The law says that a school's minimum policy will cover $3 million in aggregate benefits or five years of coverage - whatever comes first - for injuries that total medical expenses over $50,000. The law includes public and private schools and state officials estimate that the cost of the coverage will be no more than $5 a student. Currently, some schools carry insurance for athletes, but it hasn't been mandatory. The Illinois High School Association provides students with this catastrophic insurance for state tournaments.

First, one must ask why this is needed, since it will soon be the law of the land that everyone be covered by health insurance.  I was under the impression that ObamaCare was designed specifically to fix this sort of problem.  Why are schools in Illinois being made to pay for catastrophic health insurance when Mr. Obama, the product of that state's political genius, has already addressed the issue?

Second, why stop at high school?  Certainly children in elementary school play sports, and they are as prone to injury as anybody.  More so, perhaps, since their motor skills are not as well-developed, and what could be an easily avoided accident for an older kid leads to injury for a younger child.  Why shouldn't this be applied to all children?

This will kill many sports programs in poor school districts and likely in the lion's share of private or parochial schools.  Would a struggling Catholic school spend money needed for actually educating students on sports insurance?  It will become a choice between teaching and athletics for many schools.

Of course, such would suit the educational commissars just fine.  There has been an increasing effort by the Progressives to straitjacket young children.  Sports are one outlet they have targeted, with an increasingly regimented and organized approach to what were once thought of as children's games.  Michelle Obama may say "Let's Move!," but she wants all movement under her watchful eye.  Gone are the days of sandlot football, of a bunch of kids getting together for a stickball game or a spontaneous game of field hockey.  Children now devote much of their time to thumb exercises as computers replace the athletic field.  When children are allowed to play, they are wrapped up like mummies lest they get a bruise.

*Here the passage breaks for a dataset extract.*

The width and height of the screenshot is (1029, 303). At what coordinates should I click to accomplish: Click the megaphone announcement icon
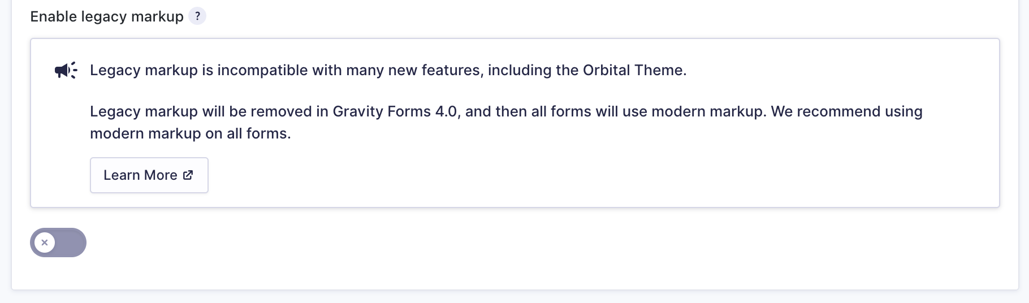tap(66, 70)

All this teaches a lesson to the children: private, individual action is dangerous and should be avoided.  Life must be lived within the guardrails, carefully planned and safeguarded by society.

Even more distressing to the left is that sports started as a means of training for soldiers.  That is why football is so appealing to America; it is a he-man sport, a vestige of the old America, where an association of free men stand together in battle.  Yes, team effort is required, but there is also plenty of room for heroics, and the individual may make a huge difference.

But at football's core is a physicality bordering on violence, and to the left, that is anathema -- an atavistic impulse that must be squeezed out of our children.

So instead of a healthy game of tackle football at recess, liberals substitute Ritalin and maybe a good  heated game of tag.

Consider the war against dodgeball.  Progressives fret that it is traumatizing children and have been systematically banning the game.  Why?  Nobody ever gets hurt from dodgeball, but Progressive educators still want it gone.  That is because of the actual acts performed in the game: one physically tries to hit another.  The goal of the left has been to make physical aggression taboo; thus, dodgeball, which teaches children to be physically aggressive, must go.

So the campaign is on to pacify sports.  Requiring insurance for dangerous sports will make those sports too costly to allow students to engage in them, and "violent" pastimes like dodgeball must have no place in schools.  Further, young children are to be given trophies for participation rather than achievement, to make actual accomplishment meaningless.

As David Guthrie from the National Alliance of Youth Sports points out:

The primary argument I have heard over the years is that every kid needs to be recognized for what they have achieved. That's fine if the child actually did achieve something. But why should simply "making it" through a season be considered achieving something? Looking at it that way tends to strongly imply, that a child playing a sport for a whole season has experienced a personal triumph in endurance. Isn't participating in sports supposed to teach so much more than that?

No, at least not from the Progressive perspective.  Sports are about so much less.  They are about  teaching children that they cannot accomplish things on their own.  If some do well and are honored for their success, then the game is failing at its primary task.

In the end, liberals want a world under their control -- one where impulses are channeled in the direction they choose, not where nature or free will directs.  Sports are an expression of values, and those values must comport with the utopian vision of the left.  There can be nothing outside the collective.